CMI publishes a much richer indicative content list. Across Units 531 and 532 alone, you’ll find named models (GROW, TGROW, OSCAR, OSKAR, CLEAR), specific coaching approaches (Cognitive Behavioural, Solution-Focused, Gestalt, Narrative, Person-Centred, Positive Psychology, NLP), reflective practice frameworks (Kolb, Gibbs, Schön), ethical decision-making models (APPEAR, PLUS), contracting models (Hay’s ABC, PROMISES, STOKERS, DOUSE), Kline’s Thinking Environment, the Johari Window, Heron’s intervention analysis, Transactional Analysis, stakeholder mapping (Mendelow), and the EMCC, ICF and AC competency frameworks.
The practical effect: a CMI provider working faithfully through the indicative content has to engage with substantially more named theory than an ILM provider would be required to. A strong ILM provider may go well beyond what’s named; a weak one might genuinely only teach GROW. Worth asking any provider — ILM or CMI — for a specific list of what they actually teach.
You’ll learn foundational coaching models such as GROW, TGROW and OSCAR for structuring effective coaching conversations, alongside approaches like Solution-Focused Coaching, Nancy Kline’s Thinking Environment and Inner Game principles.
We also explore psychological and relational frameworks including Transactional Analysis, the Drama Triangle and the Johari Window to help you better understand behaviour, communication and interpersonal dynamics at work.
Rather than teaching models as theories to memorise, we teach them as practical tools to draw upon depending on what the conversation, person or situation needs. Throughout the programme, we also work with the EMCC competency framework, which your reflective portfolio work will be mapped against.
The two awarding bodies take quite different approaches here.
ILM builds a fixed amount of practice into the qualification itself. To pass the Certificate, learners must complete a minimum of 18 hours of formal coaching with 2–3 individuals, plus session-by-session reflective logs, supervisor feedback and a coaching diary. Practice isn’t optional — it’s part of what gets assessed.
CMI leaves the practice question almost entirely to the provider. Some units are entirely knowledge-focused — there’s no mandated coaching practice attached to either. Practice provision and requirements vary enormously between CMI providers. We choose to include real life coaching practice because we think it’s essential to developing coaching skills. CMI permits this through their work-based evidence route, but they don’t require it.
That difference is genuinely important. It means two CMI providers can offer the same qualification with wildly different amounts of practice — from zero to 20+ hours — and both technically meet CMI’s requirements. ILM standardises this; CMI leaves it to the market.
In our opinion, programmes that mandate no practice produce people who can write essays about coaching but can’t actually coach.

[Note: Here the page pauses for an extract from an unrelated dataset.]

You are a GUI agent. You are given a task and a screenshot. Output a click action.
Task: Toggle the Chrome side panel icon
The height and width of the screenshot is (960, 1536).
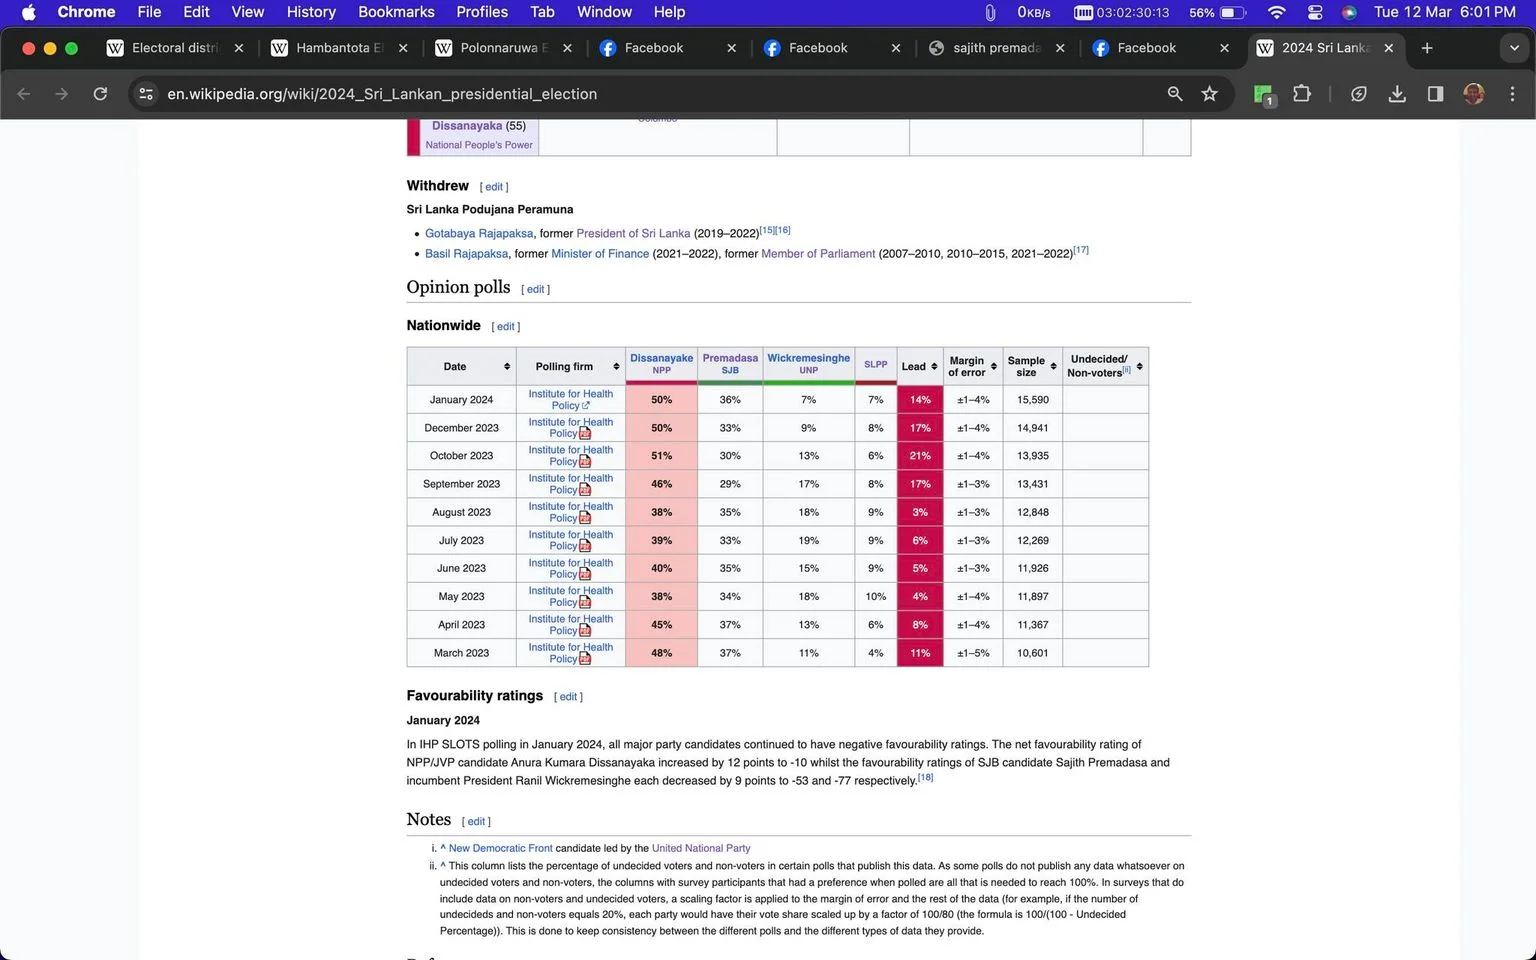[1435, 94]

You’ll experience practice from Day 1. Workshop 1 puts you into coaching pairs before any heavy theory because you need to feel what coaching is before you read about it. From there, theory and practice run side by side — every model and framework you learn gets applied in real coaching conversations, either with peers in supervised practice or with people in your day-to-day life.
The two written assignments do require theoretical grounding (around 4,000 words each), but a large amount of your learning comes from coaching real people, reflecting on what happened, and bringing those experiences into supervision. By the time you submit your portfolio, you’ll have logged a minimum of 10 hours of real coaching and crucially, you’ll have received feedback and supervision on your coaching skills.
Neither awarding body specifies the programme structure — both leave it entirely to the provider. CMI explicitly says: “CMI does not specify the mode of delivery for its qualifications at Level 5; therefore CMI Centres are free to deliver the Level 5 qualifications using any mode of delivery that meets the needs of their Learners.” ILM takes a similarly hands-off position. So when you compare providers, you’re not comparing what the qualification mandates — you’re comparing what each provider has chosen to design.
What you’re looking for is a structure that gives you enough taught time to learn the content, enough space between sessions to actually practise what you’ve learned, and enough touch-points along the way to keep you moving forward without losing momentum. Six days squeezed into a single week doesn’t give you that. Six days spread across nine months without any contact in between doesn’t give you that either. The structure matters.
The full programme runs from September 2026 through to April 2027. Within that, there’s a structured rhythm of taught content, real-world practice, supervision, and assessment support.
Pre-start (September 2026).
Before the workshops begin, you complete a short structured induction — a welcome from Neil and me, a questionnaire to understand your role, experience and goals, a coaching skills self-assessment to baseline where you’re starting from, and an introduction to the course structure, assignments and portfolio. The point is that by the time Workshop 1 starts, you already know what you’re working towards.
Workshop 1 (October 2026): Foundations.
Two days, live on Zoom. Day 1 covers what coaching is and how it differs from managing, mentoring and advising — and you’ll have your first coaching conversation in pairs by the end of the day. Day 2 builds the foundations: how to structure effective coaching conversations, contracting, ethics, and small-group practice with feedback. This workshop covers the core elements of Unit 531 (Principles of Professional Coaching). You leave Workshop 1 confident enough to start using coaching in your day-to-day leadership immediately.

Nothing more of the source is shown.